The split between regulated and unregulated work on our Manchester book runs roughly eighteen per cent regulated, eighty-two per cent unregulated. The regulated portion sits mostly in chain-break cases for owner-occupiers across M20 Didsbury, M21 Chorlton, the M20 Withington Park edge and the leafier streets of West Didsbury, with a smaller share of downsizer cases where a homeowner is buying onward before completing the sale of a larger family home. The unregulated portion covers the investor and developer book in full. We are not directly authorised by the Financial Conduct Authority. Regulated bridging on owner-occupied residential property is regulated by the Financial Conduct Authority, and we introduce regulated cases to authorised partner firms who carry out the regulated activity and provide any required advice. We do not give advice on regulated mortgages, regulated bridging or investment products.
On timelines, the standard expectations apply. Indicative terms inside twenty-four hours of a complete enquiry. Full underwriting in three to five working days once the lender has the pack. Valuation in five to ten working days depending on the valuer's diary and the access situation at the property. Legal completion in five to ten working days after valuation, with auction cases pushed harder using title insurance where the seller's pack supports it. Total elapsed time from first call to drawdown sits between ten and twenty-one days on most cases. Auction cases run faster, with seven to fourteen days achievable where the pack is clean.
On fees, we are transparent. Lender arrangement fees typically run at 1.5% to 2.0% of the loan, added to the facility on most products. Valuation is payable on a case-by- case basis, with a typical residential valuation for a single Manchester flat or terrace at around £500 to £1,200. Legal costs sit at both borrower and lender side, typically £1,500 to £4,000 per side on standard cases. Exit fees are zero on most products. Broker fees, where charged, are disclosed in writing before any work starts.

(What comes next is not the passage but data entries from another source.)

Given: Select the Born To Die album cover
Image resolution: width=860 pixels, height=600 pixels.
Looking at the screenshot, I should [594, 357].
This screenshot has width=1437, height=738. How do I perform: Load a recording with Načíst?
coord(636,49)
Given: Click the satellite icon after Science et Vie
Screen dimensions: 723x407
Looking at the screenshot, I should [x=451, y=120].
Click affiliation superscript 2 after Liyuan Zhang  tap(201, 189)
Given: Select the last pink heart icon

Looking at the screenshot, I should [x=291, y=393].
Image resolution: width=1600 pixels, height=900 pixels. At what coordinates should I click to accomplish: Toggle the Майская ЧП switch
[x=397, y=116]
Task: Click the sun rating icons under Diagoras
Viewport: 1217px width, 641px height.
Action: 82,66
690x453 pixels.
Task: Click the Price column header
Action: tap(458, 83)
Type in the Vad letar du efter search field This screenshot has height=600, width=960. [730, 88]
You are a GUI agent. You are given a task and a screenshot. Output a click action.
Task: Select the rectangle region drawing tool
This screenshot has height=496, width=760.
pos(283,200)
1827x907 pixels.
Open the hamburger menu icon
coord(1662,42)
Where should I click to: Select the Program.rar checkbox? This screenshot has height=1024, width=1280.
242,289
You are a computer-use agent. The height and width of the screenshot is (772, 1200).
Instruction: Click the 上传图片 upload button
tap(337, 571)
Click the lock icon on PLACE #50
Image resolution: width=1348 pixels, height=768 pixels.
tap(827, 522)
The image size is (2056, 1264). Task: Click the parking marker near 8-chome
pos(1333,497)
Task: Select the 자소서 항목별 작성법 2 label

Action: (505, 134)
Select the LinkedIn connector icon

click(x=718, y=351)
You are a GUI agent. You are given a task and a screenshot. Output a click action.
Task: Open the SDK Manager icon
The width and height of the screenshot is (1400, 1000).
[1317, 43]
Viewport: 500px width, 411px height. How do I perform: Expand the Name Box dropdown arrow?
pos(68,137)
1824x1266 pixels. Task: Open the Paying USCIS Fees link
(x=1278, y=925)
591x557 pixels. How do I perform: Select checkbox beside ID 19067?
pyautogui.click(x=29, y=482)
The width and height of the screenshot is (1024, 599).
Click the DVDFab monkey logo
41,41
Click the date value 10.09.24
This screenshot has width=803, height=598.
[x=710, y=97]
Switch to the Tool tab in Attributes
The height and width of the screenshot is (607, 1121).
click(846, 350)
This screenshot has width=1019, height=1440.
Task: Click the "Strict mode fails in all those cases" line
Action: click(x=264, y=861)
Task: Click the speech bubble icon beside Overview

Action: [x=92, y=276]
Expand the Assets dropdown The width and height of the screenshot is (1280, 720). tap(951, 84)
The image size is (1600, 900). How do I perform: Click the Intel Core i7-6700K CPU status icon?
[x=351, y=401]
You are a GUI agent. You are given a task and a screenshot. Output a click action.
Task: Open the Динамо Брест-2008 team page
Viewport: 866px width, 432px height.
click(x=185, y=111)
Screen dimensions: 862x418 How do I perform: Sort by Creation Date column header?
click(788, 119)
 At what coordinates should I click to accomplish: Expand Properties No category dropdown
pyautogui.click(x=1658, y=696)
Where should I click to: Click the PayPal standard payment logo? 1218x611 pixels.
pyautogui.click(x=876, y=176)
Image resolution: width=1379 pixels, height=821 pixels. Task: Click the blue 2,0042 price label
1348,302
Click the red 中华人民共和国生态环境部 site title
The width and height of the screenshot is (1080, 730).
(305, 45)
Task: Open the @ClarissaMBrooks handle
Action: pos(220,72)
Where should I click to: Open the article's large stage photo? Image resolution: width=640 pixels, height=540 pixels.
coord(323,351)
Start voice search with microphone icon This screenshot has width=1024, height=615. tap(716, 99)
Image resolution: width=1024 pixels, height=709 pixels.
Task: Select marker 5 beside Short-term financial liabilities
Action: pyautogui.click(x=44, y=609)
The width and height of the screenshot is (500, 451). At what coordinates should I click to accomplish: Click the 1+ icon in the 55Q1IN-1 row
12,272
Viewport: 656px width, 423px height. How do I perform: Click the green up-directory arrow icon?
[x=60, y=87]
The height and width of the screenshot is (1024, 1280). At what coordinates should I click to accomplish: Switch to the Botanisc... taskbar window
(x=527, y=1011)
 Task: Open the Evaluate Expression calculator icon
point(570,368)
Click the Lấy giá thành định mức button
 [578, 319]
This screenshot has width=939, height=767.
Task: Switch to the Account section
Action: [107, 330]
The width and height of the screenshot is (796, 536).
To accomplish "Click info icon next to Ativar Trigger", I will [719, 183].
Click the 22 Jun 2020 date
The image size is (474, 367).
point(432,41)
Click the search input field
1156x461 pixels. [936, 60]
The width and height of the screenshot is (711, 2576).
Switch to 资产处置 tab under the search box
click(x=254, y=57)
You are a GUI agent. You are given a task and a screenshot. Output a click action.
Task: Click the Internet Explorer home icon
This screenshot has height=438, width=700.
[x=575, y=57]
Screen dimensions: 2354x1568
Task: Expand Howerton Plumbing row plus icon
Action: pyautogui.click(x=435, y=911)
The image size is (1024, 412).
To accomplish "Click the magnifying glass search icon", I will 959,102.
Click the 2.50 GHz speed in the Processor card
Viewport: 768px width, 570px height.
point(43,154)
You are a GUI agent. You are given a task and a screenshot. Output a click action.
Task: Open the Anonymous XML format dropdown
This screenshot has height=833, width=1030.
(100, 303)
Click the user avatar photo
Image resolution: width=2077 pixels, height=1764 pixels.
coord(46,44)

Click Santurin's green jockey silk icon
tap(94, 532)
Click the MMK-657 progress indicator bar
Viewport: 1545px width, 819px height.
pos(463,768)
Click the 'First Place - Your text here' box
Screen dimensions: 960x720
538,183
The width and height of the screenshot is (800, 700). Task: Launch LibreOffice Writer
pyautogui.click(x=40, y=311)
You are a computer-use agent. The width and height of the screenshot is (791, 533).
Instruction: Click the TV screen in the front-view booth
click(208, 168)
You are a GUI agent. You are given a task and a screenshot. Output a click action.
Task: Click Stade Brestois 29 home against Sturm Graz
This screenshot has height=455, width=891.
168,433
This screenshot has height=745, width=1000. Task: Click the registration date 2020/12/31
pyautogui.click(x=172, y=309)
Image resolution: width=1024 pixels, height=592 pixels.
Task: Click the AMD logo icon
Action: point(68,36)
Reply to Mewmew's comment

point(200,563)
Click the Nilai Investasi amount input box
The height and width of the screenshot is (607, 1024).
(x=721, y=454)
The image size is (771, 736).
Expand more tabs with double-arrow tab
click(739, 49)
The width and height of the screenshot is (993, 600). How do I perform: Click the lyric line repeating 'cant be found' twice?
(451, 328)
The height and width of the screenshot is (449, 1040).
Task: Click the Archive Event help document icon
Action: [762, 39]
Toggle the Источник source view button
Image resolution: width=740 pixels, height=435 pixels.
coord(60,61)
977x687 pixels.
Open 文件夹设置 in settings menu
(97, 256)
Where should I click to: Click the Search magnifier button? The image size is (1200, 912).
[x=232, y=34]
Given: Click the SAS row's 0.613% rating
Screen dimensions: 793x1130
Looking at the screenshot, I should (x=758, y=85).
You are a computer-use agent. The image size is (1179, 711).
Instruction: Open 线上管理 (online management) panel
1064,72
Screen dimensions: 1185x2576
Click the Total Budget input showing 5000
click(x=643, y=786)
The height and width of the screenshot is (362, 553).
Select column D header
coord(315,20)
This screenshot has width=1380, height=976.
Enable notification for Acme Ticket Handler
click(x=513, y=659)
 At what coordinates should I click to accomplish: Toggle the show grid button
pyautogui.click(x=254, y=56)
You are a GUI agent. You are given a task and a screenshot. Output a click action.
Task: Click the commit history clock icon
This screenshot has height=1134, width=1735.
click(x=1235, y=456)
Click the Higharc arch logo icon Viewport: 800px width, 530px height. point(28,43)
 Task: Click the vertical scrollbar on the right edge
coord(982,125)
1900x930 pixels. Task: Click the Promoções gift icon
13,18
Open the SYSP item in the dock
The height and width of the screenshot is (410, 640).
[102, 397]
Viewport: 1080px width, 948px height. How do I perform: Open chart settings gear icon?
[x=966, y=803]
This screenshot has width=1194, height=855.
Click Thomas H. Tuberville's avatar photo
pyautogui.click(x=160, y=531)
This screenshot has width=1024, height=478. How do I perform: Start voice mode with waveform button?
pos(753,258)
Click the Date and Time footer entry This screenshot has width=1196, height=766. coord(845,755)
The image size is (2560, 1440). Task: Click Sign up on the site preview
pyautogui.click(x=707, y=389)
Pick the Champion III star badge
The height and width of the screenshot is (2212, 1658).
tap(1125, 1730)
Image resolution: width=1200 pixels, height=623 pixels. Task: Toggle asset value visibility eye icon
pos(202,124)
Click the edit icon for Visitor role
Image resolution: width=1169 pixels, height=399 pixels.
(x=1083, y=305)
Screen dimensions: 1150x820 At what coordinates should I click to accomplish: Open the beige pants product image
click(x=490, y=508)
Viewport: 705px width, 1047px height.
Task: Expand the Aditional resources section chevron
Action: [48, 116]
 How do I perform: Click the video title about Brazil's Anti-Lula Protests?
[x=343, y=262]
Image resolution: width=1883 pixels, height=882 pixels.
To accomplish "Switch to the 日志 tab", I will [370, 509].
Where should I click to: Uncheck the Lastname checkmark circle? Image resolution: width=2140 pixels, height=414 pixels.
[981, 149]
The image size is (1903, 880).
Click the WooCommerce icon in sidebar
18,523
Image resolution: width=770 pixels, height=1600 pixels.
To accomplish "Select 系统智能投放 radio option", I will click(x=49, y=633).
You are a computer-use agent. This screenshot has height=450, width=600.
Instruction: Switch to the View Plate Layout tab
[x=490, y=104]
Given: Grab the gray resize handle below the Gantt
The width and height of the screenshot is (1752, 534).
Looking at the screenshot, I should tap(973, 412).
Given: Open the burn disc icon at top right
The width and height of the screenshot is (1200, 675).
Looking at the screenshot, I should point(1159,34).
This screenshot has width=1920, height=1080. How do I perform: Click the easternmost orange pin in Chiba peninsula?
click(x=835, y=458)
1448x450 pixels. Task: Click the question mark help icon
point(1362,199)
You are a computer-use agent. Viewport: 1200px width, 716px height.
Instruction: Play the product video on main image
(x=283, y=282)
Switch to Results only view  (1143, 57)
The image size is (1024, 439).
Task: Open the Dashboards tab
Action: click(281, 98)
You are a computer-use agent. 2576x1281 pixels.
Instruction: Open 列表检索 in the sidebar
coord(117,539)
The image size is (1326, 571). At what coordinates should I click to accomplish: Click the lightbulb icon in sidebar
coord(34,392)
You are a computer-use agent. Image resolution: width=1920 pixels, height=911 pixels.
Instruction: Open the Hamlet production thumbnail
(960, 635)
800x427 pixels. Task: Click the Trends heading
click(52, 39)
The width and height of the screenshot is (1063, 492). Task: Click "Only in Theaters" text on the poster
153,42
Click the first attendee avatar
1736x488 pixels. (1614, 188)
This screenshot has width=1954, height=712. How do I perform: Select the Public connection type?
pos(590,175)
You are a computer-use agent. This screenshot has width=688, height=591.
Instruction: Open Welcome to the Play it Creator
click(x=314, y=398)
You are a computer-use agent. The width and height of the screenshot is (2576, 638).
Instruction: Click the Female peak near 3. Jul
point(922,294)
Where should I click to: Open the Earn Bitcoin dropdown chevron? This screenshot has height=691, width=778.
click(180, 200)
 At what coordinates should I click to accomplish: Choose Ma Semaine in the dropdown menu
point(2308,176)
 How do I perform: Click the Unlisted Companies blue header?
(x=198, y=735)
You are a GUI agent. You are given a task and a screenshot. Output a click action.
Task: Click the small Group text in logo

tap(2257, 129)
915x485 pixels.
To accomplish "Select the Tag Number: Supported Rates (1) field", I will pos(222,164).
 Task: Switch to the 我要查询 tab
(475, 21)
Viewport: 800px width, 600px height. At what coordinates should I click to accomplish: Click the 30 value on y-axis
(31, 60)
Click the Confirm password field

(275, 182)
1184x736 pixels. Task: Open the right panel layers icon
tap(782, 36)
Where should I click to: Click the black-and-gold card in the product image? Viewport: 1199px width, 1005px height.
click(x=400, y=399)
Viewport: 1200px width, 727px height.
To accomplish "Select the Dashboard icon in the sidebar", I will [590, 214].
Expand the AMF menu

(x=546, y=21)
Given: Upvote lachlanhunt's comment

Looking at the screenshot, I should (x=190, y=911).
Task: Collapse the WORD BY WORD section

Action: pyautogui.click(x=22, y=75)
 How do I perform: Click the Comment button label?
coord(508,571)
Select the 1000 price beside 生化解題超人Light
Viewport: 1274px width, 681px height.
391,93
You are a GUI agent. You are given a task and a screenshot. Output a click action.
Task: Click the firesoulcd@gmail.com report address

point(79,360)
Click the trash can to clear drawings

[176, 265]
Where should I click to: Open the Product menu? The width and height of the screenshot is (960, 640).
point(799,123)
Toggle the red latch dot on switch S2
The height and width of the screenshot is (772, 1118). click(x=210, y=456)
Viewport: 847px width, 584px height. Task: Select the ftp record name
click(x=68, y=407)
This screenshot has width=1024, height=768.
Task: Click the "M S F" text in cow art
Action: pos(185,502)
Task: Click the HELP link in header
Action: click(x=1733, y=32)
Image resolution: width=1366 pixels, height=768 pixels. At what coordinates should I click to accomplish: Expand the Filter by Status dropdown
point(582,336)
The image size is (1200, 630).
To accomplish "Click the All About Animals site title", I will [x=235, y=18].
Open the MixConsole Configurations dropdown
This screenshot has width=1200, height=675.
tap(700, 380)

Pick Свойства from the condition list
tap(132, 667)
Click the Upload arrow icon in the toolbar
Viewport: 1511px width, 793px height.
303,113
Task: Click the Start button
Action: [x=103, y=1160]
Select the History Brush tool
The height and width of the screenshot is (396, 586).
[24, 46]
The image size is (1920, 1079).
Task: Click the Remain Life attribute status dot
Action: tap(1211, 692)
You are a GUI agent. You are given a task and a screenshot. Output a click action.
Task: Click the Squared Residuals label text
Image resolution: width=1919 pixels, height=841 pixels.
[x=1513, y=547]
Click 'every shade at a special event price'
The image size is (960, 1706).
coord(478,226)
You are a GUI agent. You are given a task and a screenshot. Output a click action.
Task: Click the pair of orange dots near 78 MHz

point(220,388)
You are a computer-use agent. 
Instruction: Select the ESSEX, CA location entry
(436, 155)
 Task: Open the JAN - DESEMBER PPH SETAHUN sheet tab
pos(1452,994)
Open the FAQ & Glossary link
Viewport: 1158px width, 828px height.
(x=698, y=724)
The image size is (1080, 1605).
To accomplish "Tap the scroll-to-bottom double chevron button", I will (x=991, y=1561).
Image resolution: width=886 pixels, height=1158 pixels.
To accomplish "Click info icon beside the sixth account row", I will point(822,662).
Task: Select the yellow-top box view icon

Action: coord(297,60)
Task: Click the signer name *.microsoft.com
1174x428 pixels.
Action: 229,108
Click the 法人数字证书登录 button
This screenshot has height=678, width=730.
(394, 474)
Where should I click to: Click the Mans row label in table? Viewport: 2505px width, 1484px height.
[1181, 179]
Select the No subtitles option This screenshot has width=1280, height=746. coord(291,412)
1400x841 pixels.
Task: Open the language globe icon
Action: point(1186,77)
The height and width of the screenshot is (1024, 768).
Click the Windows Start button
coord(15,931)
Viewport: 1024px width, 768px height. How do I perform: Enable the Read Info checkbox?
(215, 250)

How we work is simple. A short triage call to understand the deal, the security, the timeline and the proposed exit. A written summary of indicative terms inside twenty- four hours, identifying the two or three lenders best placed to fund the case. A packaged submission with a valuation booking and legal instruction ready to go on lender selection. Then steady, weekly progress until drawdown. We do not run drip-email funnels, we do not chase clients through aggressive call cycles, and we do not promise rates we cannot deliver. The Manchester bridging market rewards specific work done at speed. That is what we set the desk up to do.